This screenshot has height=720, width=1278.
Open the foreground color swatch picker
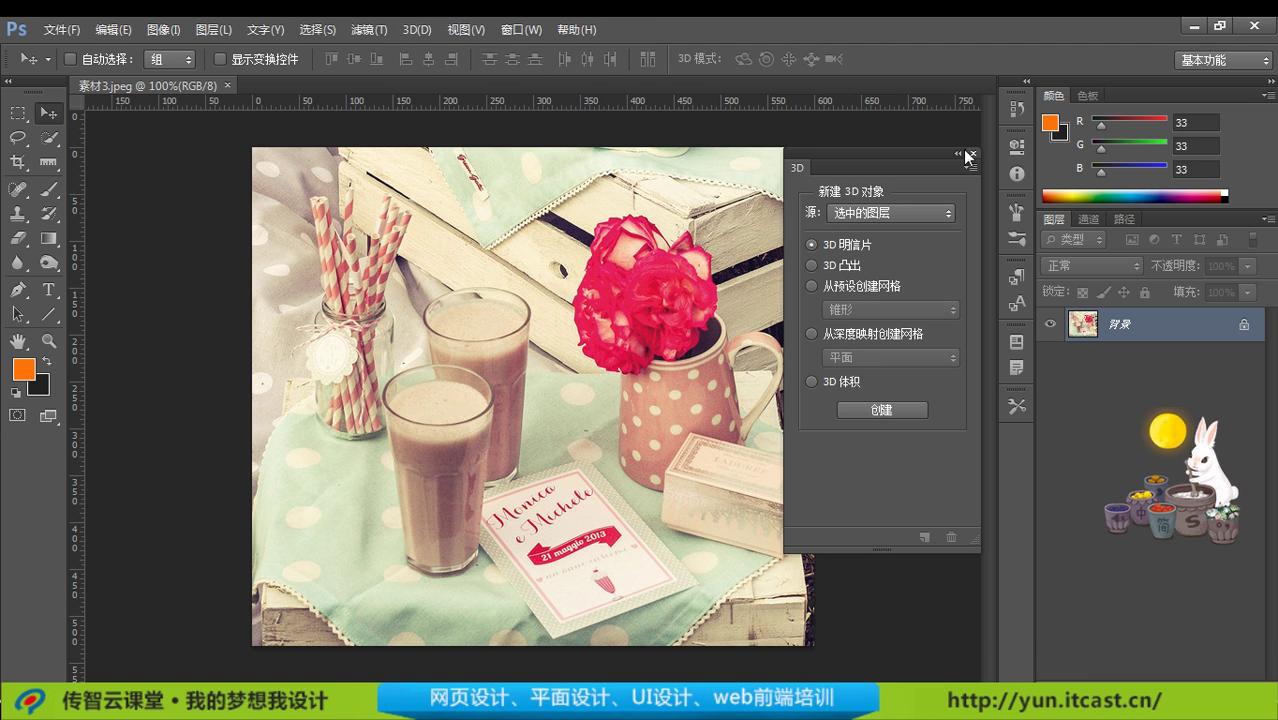point(24,369)
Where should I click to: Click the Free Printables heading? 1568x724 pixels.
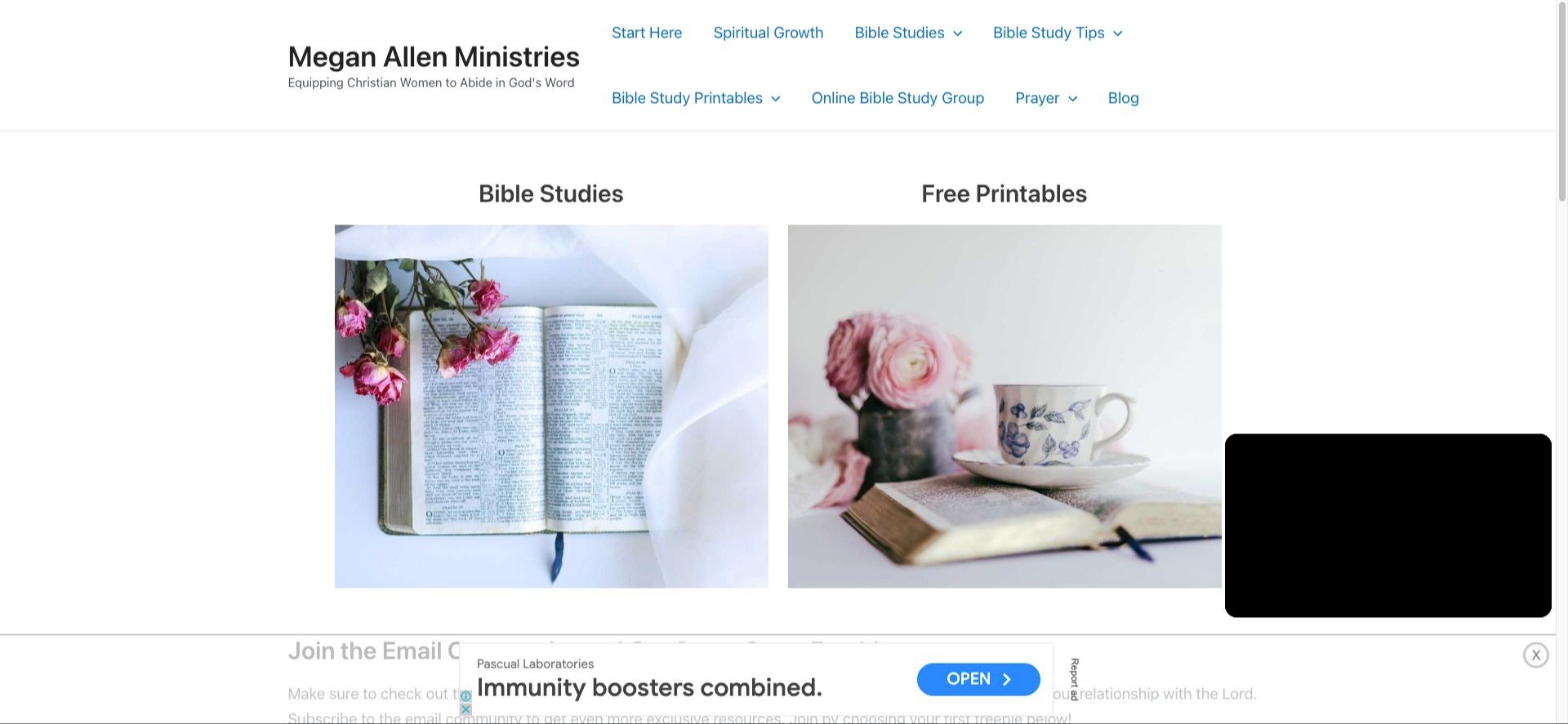(1004, 193)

+---+

» **What to produce**
Each line of the data above must be reproduced as written. Skip the pictures.

» **Solution for this task**
This screenshot has height=720, width=1278.
Open the foreground color swatch picker
point(24,369)
Where should I click to: Click the Free Printables heading? 1568x724 pixels.
(1004, 193)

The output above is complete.